Thomas' Calculus 13th Edition

Published by Pearson
ISBN 10: 0-32187-896-5
ISBN 13: 978-0-32187-896-0

Chapter 10: Infinite Sequences and Series - Practice Exercises - Page 636: 12

Answer

converges to ${\dfrac{1}{e}}$.

Work Step by Step

As we know that a sequence converges when $\lim\limits_{n \to \infty}a_n$ exists.

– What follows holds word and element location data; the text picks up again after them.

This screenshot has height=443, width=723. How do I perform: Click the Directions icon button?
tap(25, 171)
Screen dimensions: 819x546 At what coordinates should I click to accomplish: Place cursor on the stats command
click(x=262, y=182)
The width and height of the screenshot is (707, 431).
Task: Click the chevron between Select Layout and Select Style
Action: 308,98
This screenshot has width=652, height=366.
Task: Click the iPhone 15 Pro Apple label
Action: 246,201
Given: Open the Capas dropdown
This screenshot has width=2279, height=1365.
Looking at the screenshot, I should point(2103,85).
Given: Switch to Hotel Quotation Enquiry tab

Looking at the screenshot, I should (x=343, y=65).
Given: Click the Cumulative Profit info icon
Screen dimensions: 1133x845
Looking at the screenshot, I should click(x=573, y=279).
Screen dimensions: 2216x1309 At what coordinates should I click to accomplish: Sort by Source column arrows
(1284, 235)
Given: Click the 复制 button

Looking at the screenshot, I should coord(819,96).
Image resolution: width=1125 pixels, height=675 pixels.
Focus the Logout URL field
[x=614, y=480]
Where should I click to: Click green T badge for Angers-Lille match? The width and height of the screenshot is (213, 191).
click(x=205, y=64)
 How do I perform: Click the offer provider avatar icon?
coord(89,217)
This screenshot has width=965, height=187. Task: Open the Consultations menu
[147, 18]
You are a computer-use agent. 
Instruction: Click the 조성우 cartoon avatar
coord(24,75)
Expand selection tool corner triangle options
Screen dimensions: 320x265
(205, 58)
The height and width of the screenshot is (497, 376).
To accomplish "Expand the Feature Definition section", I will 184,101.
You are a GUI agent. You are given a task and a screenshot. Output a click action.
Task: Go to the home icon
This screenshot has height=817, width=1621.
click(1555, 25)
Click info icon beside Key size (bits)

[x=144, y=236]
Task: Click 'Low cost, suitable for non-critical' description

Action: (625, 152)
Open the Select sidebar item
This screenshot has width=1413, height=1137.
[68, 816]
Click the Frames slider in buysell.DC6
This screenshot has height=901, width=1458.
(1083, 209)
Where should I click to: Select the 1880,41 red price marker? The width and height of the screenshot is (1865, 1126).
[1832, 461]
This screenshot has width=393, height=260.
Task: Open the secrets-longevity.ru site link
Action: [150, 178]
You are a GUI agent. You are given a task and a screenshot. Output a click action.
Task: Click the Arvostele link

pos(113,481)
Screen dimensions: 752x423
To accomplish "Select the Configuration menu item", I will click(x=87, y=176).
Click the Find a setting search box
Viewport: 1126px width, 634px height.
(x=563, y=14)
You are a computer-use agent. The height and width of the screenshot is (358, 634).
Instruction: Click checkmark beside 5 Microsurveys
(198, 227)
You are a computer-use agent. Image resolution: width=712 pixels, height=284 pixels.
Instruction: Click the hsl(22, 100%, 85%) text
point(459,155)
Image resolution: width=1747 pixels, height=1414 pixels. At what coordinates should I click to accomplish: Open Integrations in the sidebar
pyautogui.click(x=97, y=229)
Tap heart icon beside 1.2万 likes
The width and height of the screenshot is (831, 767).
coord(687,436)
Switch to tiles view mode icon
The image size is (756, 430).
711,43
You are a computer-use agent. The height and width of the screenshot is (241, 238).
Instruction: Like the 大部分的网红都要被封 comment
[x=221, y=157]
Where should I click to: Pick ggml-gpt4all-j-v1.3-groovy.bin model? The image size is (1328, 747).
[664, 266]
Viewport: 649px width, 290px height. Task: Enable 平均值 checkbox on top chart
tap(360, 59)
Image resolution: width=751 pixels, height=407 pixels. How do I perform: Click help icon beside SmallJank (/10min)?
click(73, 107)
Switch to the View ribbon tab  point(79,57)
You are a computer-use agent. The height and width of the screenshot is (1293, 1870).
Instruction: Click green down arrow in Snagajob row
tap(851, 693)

Consider $a_n=(1+\dfrac{1}{n})^{-n}$ Apply limits to both sides. $\lim\limits_{n \to \infty}a_n=\lim\limits_{n \to \infty}(1+\dfrac{1}{n})^{-n}$ Put $y=\lim\limits_{n \to \infty}a_n=(1+\dfrac{1}{n})^{-n}$ Use logarithmic rule: $\ln a^n=n \ln a$ $\ln y=\lim\limits_{n \to \infty}(-n) \ln (1+\dfrac{1}{n})$ $y=\lim\limits_{n \to \infty}a_n=\lim\limits_{n \to \infty}\frac{0}{0}$ Since, we can see that the limit has the form of $\frac{0}{0}$, so take the help of L-Hospital's rule. $\ln y=\lim\limits_{n \to \infty}[ -\dfrac{\ln (1+1/n)}{1/n}]$ $\ln y=\lim\limits_{n \to \infty} \dfrac{-1/ (1+1/n)}{1}$ $\ln y=-1 \implies y={\dfrac{1}{e}}$ Therefore, the sequence converges to ${\dfrac{1}{e}}$.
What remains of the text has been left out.